14 Mayıs seçimlerinde CHP'den İstanbul Milletvekili seçilerek Meclis'e giren Elçi, “Dava Takip Komisyonu'nda yer almanın benim açımdan birbirinden farklı anlamlar taşıdığını söyleyebilirim. Bir yanıyla benim için acıtıcı, incitici, zor bir tarafı var. Çünkü yaşanan bir mağduriyette, kendi mağduriyetinizle bir kez daha karşılaşabiliyorsunuz” dedi.

CHP’nin kurduğu Dava Takip Komisyonu’nu hukukçu milletvekillerinden oluşuyor. Toplumda infial yaratan olayların dava sürecini takip etmeye hazırlanan milletvekilleri, adalet arayışında ailelerin yanlarında olmayı amaçlıyor.

Komisyona ilişkin açıklamalarda bulunan Türkan Elçi, şunları söyledi:

"Dava Takip Komisyonu'nda sadece vekiller yer alıyor. Daha etkili sonuca ulaşabilmek için davaları kendi aramızda iş bölümü yaparak takip edeceğiz. Bazı davaların yerinde takibi için duruşma salonlarında bulunmamız gerekecek. Güvenilir, doğru, tarafsız verilere ulaşmak için ilgili yerlerle iletişim içinde olmaya da ayrıca özen göstereceğiz. Dava Takip Komisyonu'nda yer almanın benim açımdan birbirinden farklı anlamlar taşıdığını söyleyebilirim. Bir yanıyla benim için acıtıcı, incitici, zor bir tarafı var.
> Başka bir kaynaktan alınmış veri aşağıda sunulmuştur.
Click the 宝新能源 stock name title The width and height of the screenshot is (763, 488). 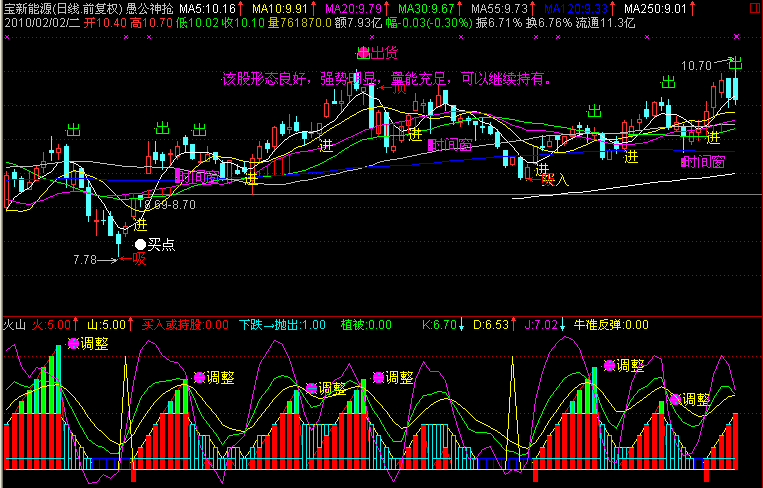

Çünkü yaşanan bir mağduriyette, kendi mağduriyetinizle bir kez daha karşılaşabiliyorsunuz. Devam eden, kapanmayan acılara 'kapanmayan yara' deyimini kullanırız. İşte tam da böyle bir tabirle kendi mağduriyetinize benzer bir mağduriyette yaranın kapanmadığını, devam ettiğini fark ediyorsunuz."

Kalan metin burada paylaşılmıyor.